The last problem to solve would be setting up communication between spark plugin components and their respective auth managers. Persisting tokens to disk (#135) could come in handy here. ExecutorPlugin (knowing from conf that an auth manager needs a token refreshed every 15 minutes) would start a background thread that sends an rpc to the driver periodically and persists the resulting token to disk. Executor AuthManager then interprets it's own 15 min refresh as a signal to "refresh" it's token by reading it from disk once again. Similarly DriverPlugin would have no way of knowing how the refresh token it uses for token generation has been acquired, it would simply read the refresh token from disk that has been put there by Driver AuthManager.

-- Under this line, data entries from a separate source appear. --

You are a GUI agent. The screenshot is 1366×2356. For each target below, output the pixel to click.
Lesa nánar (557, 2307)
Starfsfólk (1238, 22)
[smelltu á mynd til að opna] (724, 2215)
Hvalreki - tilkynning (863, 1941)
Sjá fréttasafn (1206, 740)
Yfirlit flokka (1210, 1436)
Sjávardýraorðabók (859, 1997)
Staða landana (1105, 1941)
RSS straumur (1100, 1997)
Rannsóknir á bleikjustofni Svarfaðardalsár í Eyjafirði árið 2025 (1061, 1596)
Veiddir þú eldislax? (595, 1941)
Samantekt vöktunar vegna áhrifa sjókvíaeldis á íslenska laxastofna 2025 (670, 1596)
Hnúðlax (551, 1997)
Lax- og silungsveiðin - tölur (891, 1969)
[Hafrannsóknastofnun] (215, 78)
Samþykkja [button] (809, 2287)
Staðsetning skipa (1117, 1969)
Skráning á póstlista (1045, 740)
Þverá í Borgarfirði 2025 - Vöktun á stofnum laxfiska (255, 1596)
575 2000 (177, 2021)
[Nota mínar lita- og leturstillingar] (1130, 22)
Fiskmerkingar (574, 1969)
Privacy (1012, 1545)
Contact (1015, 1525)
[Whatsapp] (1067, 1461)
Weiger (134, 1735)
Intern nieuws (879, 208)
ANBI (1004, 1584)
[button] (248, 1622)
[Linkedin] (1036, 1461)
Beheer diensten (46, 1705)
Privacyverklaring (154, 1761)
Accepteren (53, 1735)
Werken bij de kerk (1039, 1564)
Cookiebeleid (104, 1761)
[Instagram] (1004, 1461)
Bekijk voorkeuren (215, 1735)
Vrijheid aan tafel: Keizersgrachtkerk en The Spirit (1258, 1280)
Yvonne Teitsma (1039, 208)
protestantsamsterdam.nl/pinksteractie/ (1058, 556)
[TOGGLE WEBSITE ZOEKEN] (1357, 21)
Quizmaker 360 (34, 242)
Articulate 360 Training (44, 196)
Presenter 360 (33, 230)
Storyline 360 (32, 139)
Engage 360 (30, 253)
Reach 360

Curious what you think about it.

[adutra]

This also presupposes that auth managers on executors somehow are already aware that they are running on executor nodes rather than on a driver.

This is actually possible, there is a special method that is only invoked on executor nodes:

https://github.com/apache/iceberg/blob/9f266917b658931f3b704cd9c50b3f5d0da90cb7/core/src/main/java/org/apache/iceberg/rest/auth/AuthManager.java#L75

If the goal is to enable refresh on every node and an initial grant can only ever have one valid refresh token at a time, it makes sense to delegate access token generation to the driver node exclusively.

Yes that's basically the idea. The devil is in the details 😅

The last problem to solve would be setting up communication between spark plugin components and their respective auth managers. Persisting tokens to disk (#135) could come in handy here.

Yes, definitely. Let's discuss the details in #135 .

Executor AuthManager then interprets it's own 15 min refresh as a signal to "refresh" it's token by reading it from disk once again.

We may not even need a periodic hot-reload: the manager could simply read the file whenever it needs new tokens. I will explain in #135.